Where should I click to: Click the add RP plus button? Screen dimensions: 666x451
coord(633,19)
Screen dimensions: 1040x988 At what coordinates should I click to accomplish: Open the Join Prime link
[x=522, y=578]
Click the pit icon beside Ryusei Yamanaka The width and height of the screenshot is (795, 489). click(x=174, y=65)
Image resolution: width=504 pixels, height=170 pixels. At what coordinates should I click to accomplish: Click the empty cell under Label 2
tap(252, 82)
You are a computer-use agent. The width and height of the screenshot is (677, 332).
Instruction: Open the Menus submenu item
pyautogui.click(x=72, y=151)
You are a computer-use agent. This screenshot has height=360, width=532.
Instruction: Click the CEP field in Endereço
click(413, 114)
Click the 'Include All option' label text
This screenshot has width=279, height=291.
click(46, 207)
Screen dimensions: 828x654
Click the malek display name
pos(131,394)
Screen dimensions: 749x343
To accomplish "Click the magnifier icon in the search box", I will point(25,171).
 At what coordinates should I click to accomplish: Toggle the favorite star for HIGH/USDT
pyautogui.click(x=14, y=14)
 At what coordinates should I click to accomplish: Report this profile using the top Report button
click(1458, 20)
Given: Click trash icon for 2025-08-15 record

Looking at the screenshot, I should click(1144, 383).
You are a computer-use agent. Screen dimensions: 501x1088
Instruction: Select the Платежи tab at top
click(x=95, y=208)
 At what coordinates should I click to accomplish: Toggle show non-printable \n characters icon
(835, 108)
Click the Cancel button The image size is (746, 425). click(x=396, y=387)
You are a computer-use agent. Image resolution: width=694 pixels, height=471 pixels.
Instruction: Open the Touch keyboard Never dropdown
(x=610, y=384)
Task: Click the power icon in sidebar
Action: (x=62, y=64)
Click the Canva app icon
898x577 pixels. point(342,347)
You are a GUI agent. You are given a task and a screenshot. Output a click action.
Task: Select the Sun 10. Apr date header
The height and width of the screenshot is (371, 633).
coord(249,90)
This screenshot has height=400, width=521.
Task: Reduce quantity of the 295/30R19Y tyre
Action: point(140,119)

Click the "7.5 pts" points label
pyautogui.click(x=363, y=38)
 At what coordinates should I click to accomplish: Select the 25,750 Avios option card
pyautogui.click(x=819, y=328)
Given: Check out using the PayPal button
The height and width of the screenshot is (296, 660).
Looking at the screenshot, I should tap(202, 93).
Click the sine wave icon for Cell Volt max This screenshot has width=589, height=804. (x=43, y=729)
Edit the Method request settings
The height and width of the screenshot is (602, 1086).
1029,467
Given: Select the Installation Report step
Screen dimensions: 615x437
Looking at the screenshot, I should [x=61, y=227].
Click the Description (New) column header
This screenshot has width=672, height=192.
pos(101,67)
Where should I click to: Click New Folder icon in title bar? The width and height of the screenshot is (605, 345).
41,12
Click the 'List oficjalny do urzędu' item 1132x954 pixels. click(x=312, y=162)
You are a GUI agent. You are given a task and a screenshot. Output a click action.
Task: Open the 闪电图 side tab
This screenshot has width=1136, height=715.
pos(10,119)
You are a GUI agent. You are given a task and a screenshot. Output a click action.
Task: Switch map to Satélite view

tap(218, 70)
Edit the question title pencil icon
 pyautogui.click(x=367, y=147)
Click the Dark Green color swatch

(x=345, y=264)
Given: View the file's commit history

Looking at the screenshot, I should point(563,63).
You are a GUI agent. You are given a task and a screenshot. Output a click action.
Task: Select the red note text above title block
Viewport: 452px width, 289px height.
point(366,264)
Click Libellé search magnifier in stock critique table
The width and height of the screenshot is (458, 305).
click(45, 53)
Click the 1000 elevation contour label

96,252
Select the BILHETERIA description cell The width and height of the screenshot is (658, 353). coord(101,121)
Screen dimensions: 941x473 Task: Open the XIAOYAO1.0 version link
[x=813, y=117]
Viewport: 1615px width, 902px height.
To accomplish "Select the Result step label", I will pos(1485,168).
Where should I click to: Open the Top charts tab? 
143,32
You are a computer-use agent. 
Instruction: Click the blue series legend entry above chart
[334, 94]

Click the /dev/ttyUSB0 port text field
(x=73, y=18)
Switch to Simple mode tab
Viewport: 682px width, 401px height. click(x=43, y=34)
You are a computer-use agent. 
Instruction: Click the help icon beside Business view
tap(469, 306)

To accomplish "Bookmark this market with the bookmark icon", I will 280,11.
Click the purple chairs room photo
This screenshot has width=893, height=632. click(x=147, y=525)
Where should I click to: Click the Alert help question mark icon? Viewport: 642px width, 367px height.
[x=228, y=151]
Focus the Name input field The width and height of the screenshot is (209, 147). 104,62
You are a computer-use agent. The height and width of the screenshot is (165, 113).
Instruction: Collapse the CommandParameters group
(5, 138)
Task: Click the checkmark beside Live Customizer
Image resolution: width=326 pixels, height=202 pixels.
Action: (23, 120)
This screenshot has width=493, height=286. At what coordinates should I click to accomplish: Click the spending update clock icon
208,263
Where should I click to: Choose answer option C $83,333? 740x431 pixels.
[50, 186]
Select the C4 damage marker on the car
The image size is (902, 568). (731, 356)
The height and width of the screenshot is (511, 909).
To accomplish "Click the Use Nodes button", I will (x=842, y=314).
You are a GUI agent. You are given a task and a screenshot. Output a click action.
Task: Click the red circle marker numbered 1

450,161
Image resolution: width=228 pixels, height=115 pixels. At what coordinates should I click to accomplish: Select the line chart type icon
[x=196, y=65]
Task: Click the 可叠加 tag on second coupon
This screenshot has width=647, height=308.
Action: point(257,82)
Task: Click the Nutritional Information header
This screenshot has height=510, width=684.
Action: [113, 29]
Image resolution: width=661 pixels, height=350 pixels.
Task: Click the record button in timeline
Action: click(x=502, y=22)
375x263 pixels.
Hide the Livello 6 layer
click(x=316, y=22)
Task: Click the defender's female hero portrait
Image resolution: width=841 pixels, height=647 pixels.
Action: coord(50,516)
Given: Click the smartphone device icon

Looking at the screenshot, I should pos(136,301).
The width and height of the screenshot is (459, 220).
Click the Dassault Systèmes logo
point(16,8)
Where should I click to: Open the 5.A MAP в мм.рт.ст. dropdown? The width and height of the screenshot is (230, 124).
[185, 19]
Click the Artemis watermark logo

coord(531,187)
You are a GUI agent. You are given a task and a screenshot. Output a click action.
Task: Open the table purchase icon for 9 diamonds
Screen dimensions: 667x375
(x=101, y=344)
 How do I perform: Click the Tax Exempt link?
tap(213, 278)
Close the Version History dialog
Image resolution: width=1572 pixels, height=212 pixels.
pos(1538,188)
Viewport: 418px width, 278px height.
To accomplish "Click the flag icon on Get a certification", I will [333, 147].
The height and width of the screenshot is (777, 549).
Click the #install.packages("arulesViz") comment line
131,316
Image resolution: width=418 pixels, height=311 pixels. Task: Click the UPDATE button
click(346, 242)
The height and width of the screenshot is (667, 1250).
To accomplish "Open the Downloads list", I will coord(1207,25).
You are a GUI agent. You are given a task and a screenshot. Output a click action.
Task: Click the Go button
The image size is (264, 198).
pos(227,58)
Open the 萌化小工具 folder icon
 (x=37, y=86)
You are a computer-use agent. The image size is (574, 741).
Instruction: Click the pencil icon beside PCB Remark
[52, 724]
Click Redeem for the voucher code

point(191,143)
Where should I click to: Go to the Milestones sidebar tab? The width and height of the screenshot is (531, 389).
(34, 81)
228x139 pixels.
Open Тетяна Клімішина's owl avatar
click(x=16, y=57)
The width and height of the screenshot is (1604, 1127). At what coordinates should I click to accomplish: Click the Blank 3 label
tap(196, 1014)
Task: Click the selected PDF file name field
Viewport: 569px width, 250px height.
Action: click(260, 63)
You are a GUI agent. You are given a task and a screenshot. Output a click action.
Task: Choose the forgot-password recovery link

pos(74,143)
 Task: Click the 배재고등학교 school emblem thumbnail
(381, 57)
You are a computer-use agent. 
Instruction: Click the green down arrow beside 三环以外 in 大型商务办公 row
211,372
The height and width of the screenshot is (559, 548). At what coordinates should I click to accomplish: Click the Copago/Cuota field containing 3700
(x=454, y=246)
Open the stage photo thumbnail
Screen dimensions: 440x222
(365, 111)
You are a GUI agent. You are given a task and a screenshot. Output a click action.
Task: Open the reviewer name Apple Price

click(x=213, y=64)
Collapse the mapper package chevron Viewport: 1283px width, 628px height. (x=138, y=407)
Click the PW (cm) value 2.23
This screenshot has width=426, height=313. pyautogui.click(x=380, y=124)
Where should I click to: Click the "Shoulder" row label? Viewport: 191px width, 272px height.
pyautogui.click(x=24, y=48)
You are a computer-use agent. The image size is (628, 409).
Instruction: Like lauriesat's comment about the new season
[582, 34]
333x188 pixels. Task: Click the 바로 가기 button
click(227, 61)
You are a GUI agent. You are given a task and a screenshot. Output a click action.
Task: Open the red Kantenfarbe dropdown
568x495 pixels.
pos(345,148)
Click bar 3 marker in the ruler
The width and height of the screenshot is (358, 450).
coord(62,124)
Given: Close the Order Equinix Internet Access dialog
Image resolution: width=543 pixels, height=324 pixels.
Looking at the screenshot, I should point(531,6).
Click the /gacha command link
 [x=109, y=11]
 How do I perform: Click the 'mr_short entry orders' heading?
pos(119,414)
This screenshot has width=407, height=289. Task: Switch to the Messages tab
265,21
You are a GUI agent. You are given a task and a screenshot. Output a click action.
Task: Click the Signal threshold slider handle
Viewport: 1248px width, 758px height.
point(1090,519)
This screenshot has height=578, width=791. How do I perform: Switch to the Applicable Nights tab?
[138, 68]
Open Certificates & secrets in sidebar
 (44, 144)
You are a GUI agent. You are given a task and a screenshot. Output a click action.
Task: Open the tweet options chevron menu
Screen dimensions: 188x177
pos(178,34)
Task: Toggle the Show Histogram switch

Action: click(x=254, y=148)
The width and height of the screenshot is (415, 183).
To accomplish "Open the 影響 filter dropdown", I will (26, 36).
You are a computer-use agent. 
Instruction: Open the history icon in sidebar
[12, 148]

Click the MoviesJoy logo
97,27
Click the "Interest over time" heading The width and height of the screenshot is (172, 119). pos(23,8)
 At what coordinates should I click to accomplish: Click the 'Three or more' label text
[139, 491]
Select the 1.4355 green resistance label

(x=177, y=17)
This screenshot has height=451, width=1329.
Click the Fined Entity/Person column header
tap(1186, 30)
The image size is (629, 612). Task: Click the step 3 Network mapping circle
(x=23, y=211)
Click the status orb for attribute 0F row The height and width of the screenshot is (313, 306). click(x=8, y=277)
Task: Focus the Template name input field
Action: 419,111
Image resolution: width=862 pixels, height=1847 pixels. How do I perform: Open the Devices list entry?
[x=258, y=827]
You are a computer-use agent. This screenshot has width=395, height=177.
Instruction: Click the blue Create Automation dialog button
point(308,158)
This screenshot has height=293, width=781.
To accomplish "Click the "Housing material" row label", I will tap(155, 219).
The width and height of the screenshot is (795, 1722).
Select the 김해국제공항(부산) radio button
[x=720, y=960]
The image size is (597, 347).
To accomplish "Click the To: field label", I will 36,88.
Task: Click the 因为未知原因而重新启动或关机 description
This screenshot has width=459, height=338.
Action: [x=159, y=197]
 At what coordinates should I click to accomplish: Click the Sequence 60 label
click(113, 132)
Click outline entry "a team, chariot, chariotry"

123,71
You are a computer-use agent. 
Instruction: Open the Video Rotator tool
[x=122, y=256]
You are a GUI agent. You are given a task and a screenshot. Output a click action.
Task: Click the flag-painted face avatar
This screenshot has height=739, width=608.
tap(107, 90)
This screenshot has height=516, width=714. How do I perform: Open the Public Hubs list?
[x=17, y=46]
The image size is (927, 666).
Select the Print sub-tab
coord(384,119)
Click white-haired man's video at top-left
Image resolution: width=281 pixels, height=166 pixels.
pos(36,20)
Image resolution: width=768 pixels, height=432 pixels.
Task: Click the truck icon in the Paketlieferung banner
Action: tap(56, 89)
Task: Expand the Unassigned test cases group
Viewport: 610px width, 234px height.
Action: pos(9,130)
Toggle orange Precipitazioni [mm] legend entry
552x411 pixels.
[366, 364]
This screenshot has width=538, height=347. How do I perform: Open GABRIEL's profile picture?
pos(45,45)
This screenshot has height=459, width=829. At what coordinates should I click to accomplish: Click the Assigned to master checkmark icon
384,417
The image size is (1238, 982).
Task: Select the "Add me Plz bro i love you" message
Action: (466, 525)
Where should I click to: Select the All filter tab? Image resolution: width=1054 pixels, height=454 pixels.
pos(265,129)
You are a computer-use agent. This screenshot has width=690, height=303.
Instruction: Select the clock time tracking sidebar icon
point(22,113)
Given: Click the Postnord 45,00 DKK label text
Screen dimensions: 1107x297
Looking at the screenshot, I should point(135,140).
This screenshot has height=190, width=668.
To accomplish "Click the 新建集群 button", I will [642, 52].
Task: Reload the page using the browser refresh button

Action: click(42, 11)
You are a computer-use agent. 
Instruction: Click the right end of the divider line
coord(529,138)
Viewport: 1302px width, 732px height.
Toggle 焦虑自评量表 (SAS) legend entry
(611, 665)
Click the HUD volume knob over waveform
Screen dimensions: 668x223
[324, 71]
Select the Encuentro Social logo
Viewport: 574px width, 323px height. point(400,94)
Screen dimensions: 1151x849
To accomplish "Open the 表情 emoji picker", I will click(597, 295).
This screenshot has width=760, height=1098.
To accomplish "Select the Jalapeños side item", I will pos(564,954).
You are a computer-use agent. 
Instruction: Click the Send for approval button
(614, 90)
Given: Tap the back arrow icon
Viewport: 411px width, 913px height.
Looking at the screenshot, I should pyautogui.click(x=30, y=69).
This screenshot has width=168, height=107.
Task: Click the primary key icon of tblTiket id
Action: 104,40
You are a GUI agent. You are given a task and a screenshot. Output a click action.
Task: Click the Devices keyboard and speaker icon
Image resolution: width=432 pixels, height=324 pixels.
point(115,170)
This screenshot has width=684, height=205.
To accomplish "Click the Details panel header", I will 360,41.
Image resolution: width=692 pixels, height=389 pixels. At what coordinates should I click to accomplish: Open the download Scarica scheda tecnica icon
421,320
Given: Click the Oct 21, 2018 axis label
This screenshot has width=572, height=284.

# # # #

Using the material above, transcribe exactly the lines from the line with "The image size is (927, 666)." to the line with "Click white-haired man's video at top-left"; both count, and nothing else goes in.

The image size is (927, 666).
Select the Print sub-tab
coord(384,119)
Click white-haired man's video at top-left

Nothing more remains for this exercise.